> **EXERCISE**: Look through the records below and give the number of lines holding the string "agent", nothing more.

....................

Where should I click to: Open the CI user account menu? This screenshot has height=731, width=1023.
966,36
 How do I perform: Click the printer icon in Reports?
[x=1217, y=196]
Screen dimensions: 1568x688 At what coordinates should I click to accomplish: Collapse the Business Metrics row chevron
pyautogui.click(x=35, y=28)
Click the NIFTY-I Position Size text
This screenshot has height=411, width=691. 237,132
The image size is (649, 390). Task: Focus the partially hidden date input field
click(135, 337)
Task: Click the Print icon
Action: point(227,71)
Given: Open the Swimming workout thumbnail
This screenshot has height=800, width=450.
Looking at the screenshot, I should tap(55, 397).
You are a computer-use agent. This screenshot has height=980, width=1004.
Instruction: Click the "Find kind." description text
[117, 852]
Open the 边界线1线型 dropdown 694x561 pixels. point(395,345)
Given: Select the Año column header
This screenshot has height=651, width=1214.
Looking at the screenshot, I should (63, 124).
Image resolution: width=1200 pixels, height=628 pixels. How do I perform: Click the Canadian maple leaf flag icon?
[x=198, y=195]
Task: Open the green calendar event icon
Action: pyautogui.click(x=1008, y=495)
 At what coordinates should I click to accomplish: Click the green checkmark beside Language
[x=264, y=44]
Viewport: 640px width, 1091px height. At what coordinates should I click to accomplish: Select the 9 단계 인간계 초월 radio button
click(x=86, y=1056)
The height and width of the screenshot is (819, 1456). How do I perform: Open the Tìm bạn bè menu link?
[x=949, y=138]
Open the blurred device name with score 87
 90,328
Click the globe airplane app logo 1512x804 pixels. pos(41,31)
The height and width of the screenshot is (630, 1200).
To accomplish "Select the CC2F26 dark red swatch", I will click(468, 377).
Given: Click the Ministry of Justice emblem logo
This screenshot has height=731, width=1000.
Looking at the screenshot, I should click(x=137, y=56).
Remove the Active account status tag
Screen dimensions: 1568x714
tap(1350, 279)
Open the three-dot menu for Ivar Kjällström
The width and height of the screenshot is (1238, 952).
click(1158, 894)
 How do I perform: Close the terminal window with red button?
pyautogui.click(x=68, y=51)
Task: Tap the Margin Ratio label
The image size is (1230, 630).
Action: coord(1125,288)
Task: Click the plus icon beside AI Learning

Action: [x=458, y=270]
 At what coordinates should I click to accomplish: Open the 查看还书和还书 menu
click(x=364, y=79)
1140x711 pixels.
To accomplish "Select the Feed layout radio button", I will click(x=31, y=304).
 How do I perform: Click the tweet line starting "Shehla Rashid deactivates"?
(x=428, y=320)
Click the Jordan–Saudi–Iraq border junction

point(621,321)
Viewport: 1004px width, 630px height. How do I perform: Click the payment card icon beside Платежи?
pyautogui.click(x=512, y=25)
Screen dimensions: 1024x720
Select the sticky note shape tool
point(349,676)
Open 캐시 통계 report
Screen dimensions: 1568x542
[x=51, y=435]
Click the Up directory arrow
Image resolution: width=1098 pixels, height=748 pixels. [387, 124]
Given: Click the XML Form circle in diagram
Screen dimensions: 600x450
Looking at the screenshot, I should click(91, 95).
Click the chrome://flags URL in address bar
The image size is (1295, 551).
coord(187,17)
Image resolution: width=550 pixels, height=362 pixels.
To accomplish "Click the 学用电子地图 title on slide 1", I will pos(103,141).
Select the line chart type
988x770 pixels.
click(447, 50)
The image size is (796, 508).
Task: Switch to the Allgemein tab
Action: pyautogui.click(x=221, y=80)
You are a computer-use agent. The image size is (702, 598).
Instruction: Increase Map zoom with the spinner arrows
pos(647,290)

....................

> **SOLUTION**: 2